Let's dig a little deeper into the offense now:


  • Three sacks, no INTs, no hurries*, again.  The (*) is on account of the data source; has still not updated the game data, so I don't have the hurry data for this one.  However, the three sacks all came early in the game, suggesting to me that Stephens quickly learned to get rid of the ball.  But hey, no INTS is still good.  Even when Stephens forced the ball, his velocity made it hard to intercept.  A bonus for us.
  • Wide receivers must love this guy.  Stephens is more WR-dependent than Crompton was.  I think it's largely due to his love of the deep ball.  That's fine, so long as the protection holds.  Once Stephens discovers the tight ends in the middle of the field, however, the passing game will likely take off.
  • Go long, baby!  Even with only 13 completions, this was the second-best weekend in terms of overall passing yardage.  The kid's got a 300-yard game in him.  I just know it.

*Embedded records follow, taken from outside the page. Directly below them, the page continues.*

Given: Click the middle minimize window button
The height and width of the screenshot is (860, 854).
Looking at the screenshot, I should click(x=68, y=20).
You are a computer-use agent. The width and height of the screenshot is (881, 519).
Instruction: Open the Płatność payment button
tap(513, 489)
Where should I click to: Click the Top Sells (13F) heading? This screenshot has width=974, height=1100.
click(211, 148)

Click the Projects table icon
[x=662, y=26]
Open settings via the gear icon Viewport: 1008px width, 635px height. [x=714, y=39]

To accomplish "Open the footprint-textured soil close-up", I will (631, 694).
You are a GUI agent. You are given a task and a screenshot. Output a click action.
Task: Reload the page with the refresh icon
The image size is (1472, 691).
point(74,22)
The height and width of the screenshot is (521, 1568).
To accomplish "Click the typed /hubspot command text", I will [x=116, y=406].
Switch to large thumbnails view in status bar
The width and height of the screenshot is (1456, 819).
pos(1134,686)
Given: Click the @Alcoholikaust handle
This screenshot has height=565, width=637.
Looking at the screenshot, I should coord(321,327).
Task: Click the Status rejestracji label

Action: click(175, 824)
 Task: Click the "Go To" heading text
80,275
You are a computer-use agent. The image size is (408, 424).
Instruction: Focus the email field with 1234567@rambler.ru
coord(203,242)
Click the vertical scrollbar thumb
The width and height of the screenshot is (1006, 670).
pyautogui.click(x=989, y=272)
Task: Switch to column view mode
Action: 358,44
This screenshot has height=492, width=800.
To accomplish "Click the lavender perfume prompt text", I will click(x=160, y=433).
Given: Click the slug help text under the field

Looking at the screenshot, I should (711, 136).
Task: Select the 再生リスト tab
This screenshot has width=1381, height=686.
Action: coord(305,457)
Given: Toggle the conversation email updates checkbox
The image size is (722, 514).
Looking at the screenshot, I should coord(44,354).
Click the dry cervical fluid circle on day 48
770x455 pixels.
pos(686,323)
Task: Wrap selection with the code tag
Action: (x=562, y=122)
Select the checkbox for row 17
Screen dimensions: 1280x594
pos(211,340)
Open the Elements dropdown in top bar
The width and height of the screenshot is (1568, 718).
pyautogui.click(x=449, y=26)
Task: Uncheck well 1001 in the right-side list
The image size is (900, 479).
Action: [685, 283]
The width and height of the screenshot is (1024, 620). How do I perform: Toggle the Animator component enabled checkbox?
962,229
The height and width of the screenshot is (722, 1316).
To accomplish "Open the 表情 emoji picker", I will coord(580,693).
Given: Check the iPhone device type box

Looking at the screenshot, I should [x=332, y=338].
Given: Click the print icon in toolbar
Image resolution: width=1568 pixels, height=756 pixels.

  • The RBs don't get many throws from Stephens, but perhaps they should.  I don't know this for sure, but I think Clawson is keeping the RBs in for protection.  If Stephens is getting the ball out quicker, Clawson should consider throwing to the RBs more.  They can catch, even if it's not for long gains.
  • The WRs don't catch enough.  All of them hover near 50%, which is partly a function of Crompton's "horseshoes-and-handgrenades" approach to passing.  But this weekend didn't help much.  Some quick completion rates:
    • Gerald Jones:  4 / 6
    • Lucas Taylor:  4 / 8
    • Denarius Moore:  1 / 5  (!!!)
    • Josh Briscoe:  0 / 1
    • Austin Rogers:  0 / 1
  • 50% on the year won't work.  This counts sacks, but that's still a lost pass and it's still too low.

And now for the through-game passing trend:


This neatly divides into 3 acts of 10 pass attempts each:

  • Act I:  Hey!  These Guys Are Fast!  In the first 10 attempts, Nick Stephens learns that the UGA pass rush is faster than the UNI pass rush.  Fortunately, the lesson is learned and no more sacks occur.
  • Act II:  Yeah, I Can Throw Against UGA!  Despite zero rushing attack, Stephens manages a respectable slightly-above-50% rate throughout the next 10 passes with no consecutive incompletions.
  • Act III:  Ummm..Not So Easy When It's Pass-Whacky!  Once UT was in desperation mode, UGA settled back into a full pass defense.  From here onward, completions became rather scarce (as did UT's hopes).
  • Curtain Call:  No INTS!  So woo! for that.

If you want to compare the UGA game to others, here is the link.  There's not a whole lot to say, so I didn't reproduce the old graphs here.

Now for the charts!


I'll tackle these from the top down (FYI, the red line indicates a QB change):

  • UT continues to hemorrhage offensive plays.  Seriously, how far can the bleeding continue?  Between the tipped-off running game of no account and the 3rd-down-ole defense, UT's offense was practically absent.
  • Trend Broken!  We now no longer show a trend of decreasing pass calls - a trend that initially had us throwing zero passes against Alabama.  Sure, it was desperation, but at least we seem to have found a lower bound on the pass-run ratio.
  • Again, not a shabby QB Rating.  Keep in mind that in the NCAAs, a 120 QB rating is not exactly All-American.  But it's better than the abyss we found ourselves in before.  Considering that this was Nick's second start (and that against UGA), this is quite acceptable.
  • We need to average at least 5.5 yards per play to be competitive.  That disappearing act of a running game held the average down, obviously.  But if the offense can ever get both the pass game and the run game within the realm of functional, most of the offensive woes will vanish.  5.5 ypp (yards per play) isn't a whole lot, especially if the passing game can stay above 7 ypp.
  • What a wild, erratic offense.  The last chart in particular is an exercise in randomness.  Stay tuned for more on that.

The worst for last!

Wanna see something freaky?  Watch what happens when you take out the best rush that UT had on Saturday:


Normally, this trick gives a better feel of the average rush by eliminating a strong influential rush that's exceedingly long.  Even though UT's longest rush was 7 yards (woo for Hardesty), removing it drops UT's rush average to negative yardage.  I never thought I'd see the day when removing a sack would be more appropriate than removing a rush.